AUSTRIA - The Austrian supervisory authority FMA has cut the interest rate used by Pensionskassen to 3%.
Known as the Rechnungszins, the rate had been capped at 3.5% for DC schemes and 5% for DB schemes since 2003.
The new cut was taken to bring interest rates in line with capital market conditions, as well as ensure profitability "at the highest level of security for beneficiaries", the FMA noted in a press release.
Andreas Zakostelsky, head of the association of Austrian Pensionskassen, told IPE: "We welcome this step as a precautionary measure."

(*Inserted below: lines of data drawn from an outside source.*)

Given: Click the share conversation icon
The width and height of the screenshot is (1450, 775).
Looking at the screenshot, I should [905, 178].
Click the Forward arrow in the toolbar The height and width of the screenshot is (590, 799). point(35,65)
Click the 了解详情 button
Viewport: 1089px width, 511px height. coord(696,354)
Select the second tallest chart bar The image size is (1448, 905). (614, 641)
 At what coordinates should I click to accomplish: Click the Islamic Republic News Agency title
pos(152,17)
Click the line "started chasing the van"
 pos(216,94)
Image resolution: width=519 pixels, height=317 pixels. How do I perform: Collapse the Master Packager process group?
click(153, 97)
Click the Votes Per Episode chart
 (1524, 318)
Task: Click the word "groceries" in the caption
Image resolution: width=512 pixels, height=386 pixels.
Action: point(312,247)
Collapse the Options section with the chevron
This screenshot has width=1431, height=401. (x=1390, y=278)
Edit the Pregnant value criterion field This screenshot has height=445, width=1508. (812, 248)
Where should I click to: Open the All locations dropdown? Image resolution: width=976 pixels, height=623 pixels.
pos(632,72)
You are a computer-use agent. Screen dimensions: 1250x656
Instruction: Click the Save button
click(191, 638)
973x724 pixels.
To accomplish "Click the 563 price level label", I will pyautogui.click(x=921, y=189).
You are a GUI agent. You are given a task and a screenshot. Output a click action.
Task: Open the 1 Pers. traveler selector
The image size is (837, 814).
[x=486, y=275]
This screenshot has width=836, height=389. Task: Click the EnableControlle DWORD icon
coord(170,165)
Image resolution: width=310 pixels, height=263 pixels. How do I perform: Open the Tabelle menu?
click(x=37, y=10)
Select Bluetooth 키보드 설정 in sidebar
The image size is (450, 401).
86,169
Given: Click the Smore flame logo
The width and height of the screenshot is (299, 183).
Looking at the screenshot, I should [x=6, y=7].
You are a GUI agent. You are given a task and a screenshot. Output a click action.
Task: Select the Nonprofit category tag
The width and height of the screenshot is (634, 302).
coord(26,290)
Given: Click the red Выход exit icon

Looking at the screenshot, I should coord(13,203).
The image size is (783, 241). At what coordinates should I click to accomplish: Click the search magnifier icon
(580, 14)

He pointed out the new interest rate was a more realistic figure to calculate pensions with and that it would lead to more pension increases, as the performance was more likely to exceed the lower threshold.
There was speculation that the June deadline for the new interest rate would be used as an opportunity by companies with defined benefit (DB) liabilities on their books to make a "cheaper" transfer to a Pensionskasse.
But Zakostelsky also pointed out that the new lower DB minimum rate might actually facilitate new DB contracts in future, which had not played much of a role over the last years.
The new interest rate, also used as a discount rate to calculate DB transfers from company book reserves, will only be applied to new contracts signed from the first of July.
New employees in companies that already have a contract with the Pensionskasse will receive the old interest rate, as a change to existing contracts would require a change to the Pensionskassen law, an FMA-spokesperson confirmed to IPE.
Such an amendment has been discussed for the past two years, in light of the fact that a few very old pension contracts are still granting interest rates of 6%, with some even as high as 8%.
Even the stable return of 6.61%, which Austrian Pensionskassen posted on average for last year, only led to a pension increase, is legally capped at 2%, for around 45% of all retired members.
Previous excessive interest rate assumptions have led to massive pension cuts of up to three quarters over the last years for some of the retired members in Pensionskassen and a loss in faith among some in the funded second pillar.